→ **Records for this exercise**:
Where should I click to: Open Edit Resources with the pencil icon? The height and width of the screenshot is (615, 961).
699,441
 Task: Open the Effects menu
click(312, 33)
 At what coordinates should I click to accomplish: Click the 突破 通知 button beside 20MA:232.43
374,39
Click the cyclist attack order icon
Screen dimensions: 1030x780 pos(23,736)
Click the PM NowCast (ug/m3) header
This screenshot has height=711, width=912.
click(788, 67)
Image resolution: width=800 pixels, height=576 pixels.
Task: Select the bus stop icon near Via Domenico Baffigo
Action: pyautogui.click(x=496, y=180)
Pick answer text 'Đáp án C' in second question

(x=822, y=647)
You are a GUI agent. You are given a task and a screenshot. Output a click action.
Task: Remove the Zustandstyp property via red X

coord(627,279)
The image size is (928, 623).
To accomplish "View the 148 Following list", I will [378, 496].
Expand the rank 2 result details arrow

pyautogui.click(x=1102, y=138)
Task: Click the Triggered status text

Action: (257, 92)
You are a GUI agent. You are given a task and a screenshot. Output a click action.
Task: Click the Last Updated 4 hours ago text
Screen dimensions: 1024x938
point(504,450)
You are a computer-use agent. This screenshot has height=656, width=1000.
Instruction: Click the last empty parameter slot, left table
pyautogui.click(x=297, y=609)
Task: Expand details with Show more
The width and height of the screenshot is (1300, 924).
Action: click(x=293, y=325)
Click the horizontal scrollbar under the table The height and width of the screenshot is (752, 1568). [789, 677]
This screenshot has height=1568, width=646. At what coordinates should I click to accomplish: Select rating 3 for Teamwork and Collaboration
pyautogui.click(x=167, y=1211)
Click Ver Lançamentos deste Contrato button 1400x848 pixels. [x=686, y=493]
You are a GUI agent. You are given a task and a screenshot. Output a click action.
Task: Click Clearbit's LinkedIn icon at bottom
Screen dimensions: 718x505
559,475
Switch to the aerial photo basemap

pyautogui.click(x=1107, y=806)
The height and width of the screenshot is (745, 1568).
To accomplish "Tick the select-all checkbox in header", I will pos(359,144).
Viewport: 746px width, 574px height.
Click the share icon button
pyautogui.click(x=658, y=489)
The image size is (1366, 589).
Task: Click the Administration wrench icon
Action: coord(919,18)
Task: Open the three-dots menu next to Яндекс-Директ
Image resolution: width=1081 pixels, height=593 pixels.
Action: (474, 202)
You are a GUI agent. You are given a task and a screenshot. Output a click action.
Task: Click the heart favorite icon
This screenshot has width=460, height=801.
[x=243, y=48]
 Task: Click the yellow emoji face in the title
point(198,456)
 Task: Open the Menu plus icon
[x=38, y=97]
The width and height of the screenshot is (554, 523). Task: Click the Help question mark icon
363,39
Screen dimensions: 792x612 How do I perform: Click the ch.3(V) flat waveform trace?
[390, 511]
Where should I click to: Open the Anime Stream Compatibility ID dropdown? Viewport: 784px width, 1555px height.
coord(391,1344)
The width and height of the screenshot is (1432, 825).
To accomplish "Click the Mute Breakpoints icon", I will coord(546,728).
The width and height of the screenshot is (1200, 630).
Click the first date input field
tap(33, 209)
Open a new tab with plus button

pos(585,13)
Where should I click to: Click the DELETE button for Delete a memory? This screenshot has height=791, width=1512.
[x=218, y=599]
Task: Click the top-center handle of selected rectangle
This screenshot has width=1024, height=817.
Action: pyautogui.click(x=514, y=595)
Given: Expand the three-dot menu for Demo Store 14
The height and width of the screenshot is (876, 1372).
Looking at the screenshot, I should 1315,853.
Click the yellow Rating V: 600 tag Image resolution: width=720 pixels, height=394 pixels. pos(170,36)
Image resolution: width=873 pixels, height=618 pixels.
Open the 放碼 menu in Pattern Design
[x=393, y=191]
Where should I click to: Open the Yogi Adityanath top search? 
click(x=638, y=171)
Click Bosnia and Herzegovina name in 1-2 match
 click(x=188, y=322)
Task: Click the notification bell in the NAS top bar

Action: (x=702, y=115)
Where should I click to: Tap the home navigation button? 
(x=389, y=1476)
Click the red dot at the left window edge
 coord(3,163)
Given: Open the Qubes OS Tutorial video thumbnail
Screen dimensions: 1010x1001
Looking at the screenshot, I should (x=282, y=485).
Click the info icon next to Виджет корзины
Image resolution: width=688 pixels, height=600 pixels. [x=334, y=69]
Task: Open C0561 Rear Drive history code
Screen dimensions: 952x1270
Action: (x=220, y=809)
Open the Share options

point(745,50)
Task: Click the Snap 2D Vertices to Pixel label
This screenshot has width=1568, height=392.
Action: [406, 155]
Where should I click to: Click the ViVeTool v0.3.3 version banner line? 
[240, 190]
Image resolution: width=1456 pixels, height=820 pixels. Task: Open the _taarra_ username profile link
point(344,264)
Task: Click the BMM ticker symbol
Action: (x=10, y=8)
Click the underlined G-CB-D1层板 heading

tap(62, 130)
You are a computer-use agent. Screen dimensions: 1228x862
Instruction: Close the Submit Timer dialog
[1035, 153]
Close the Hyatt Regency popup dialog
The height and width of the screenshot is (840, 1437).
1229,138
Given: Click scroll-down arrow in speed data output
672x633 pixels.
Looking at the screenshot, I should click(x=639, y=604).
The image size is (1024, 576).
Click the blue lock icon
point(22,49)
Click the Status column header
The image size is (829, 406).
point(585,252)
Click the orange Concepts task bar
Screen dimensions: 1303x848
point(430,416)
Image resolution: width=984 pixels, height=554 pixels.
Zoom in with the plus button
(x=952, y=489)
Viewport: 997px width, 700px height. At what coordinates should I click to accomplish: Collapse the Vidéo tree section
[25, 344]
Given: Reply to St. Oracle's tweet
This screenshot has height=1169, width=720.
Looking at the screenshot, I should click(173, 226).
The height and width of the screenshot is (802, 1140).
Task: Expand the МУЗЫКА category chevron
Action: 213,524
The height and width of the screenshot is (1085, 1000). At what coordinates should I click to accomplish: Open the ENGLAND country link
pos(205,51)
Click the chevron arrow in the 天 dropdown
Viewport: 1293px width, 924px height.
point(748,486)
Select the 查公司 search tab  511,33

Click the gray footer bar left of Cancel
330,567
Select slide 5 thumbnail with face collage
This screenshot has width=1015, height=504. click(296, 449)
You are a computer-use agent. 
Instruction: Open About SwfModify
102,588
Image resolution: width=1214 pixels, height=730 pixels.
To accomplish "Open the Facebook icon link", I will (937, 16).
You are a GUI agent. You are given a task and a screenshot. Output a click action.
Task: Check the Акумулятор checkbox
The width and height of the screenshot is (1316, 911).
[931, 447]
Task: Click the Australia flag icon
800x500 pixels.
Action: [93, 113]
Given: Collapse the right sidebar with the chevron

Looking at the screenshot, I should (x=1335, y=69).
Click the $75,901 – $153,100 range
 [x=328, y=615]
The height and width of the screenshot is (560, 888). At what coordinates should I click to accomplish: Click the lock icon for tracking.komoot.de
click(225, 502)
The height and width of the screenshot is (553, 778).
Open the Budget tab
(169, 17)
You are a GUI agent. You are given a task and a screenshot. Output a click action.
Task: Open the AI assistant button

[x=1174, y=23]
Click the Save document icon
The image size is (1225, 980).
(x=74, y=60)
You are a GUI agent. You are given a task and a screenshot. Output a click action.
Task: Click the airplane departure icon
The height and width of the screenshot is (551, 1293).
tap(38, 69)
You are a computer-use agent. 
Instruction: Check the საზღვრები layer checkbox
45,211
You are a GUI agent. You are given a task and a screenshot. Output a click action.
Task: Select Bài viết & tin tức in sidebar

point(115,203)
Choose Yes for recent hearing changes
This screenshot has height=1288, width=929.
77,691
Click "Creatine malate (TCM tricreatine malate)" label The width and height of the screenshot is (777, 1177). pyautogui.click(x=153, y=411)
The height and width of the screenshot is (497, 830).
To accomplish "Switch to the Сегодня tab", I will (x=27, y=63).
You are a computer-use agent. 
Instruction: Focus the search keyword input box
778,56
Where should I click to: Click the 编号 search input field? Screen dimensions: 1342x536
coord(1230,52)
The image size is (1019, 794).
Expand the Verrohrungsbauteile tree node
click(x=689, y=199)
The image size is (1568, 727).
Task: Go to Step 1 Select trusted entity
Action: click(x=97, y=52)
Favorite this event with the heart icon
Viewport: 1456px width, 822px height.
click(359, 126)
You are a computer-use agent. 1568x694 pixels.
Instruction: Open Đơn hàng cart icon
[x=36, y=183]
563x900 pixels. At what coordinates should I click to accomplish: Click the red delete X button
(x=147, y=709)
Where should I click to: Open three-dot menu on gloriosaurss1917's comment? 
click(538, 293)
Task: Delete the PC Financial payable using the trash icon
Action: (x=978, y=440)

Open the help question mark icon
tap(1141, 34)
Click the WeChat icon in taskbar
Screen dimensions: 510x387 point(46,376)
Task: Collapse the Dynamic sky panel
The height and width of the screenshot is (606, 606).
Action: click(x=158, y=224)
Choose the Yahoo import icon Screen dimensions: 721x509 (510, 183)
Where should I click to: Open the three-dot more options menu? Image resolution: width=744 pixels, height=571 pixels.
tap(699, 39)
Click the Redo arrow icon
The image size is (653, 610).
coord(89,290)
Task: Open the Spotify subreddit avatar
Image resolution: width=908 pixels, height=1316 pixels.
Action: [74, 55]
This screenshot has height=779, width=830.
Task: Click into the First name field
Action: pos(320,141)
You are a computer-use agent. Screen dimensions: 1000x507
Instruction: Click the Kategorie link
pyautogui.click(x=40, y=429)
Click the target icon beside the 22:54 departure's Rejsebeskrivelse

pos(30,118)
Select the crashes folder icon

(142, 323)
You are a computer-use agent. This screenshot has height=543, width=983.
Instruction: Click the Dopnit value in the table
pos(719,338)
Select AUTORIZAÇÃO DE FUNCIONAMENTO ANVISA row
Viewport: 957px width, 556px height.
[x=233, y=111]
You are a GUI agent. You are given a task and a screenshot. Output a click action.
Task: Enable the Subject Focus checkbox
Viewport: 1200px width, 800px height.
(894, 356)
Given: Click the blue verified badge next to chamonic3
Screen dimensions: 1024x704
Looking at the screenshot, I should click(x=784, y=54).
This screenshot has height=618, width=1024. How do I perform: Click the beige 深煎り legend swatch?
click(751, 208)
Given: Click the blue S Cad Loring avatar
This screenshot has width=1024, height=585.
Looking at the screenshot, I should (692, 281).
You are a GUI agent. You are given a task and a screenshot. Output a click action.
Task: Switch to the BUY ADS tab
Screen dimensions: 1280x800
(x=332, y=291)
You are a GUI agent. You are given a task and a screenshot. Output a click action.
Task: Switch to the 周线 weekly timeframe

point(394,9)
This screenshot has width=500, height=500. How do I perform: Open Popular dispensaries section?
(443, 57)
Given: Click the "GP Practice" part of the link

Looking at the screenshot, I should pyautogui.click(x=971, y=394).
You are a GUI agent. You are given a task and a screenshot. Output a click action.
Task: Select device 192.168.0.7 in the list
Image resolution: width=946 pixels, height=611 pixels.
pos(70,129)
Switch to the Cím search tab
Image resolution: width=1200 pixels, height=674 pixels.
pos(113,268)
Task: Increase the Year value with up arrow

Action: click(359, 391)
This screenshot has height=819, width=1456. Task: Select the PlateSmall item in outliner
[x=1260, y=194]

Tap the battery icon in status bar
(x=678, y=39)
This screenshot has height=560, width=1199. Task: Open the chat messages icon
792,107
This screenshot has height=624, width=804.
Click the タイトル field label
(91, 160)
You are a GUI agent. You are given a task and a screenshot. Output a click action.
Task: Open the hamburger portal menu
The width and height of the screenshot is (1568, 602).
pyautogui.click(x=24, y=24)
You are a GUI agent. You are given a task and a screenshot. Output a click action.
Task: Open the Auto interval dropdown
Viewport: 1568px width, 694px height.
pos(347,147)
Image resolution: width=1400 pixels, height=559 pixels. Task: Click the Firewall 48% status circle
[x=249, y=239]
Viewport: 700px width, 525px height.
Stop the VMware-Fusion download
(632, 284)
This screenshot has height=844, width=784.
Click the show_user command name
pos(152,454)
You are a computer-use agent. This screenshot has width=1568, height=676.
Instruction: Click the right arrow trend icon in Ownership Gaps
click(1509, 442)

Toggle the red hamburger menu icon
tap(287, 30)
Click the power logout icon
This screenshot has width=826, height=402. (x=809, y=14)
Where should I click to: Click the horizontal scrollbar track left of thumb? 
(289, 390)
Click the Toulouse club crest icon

→ **Problem to work on**: The lines above, from the start of the records through the one containing "Click the horizontal scrollbar under", are to be printed exactly, and nothing else is to be included.

→ **Result for this task**:
Where should I click to: Open Edit Resources with the pencil icon? The height and width of the screenshot is (615, 961).
699,441
 Task: Open the Effects menu
click(312, 33)
 At what coordinates should I click to accomplish: Click the 突破 通知 button beside 20MA:232.43
374,39
Click the cyclist attack order icon
Screen dimensions: 1030x780 pos(23,736)
Click the PM NowCast (ug/m3) header
This screenshot has height=711, width=912.
click(788, 67)
Image resolution: width=800 pixels, height=576 pixels.
Task: Select the bus stop icon near Via Domenico Baffigo
Action: pyautogui.click(x=496, y=180)
Pick answer text 'Đáp án C' in second question

(x=822, y=647)
You are a GUI agent. You are given a task and a screenshot. Output a click action.
Task: Remove the Zustandstyp property via red X

coord(627,279)
The image size is (928, 623).
To accomplish "View the 148 Following list", I will [378, 496].
Expand the rank 2 result details arrow

pyautogui.click(x=1102, y=138)
Task: Click the Triggered status text

Action: (257, 92)
You are a GUI agent. You are given a task and a screenshot. Output a click action.
Task: Click the Last Updated 4 hours ago text
Screen dimensions: 1024x938
point(504,450)
You are a computer-use agent. This screenshot has height=656, width=1000.
Instruction: Click the last empty parameter slot, left table
pyautogui.click(x=297, y=609)
Task: Expand details with Show more
The width and height of the screenshot is (1300, 924).
Action: click(x=293, y=325)
Click the horizontal scrollbar under the table The height and width of the screenshot is (752, 1568). [789, 677]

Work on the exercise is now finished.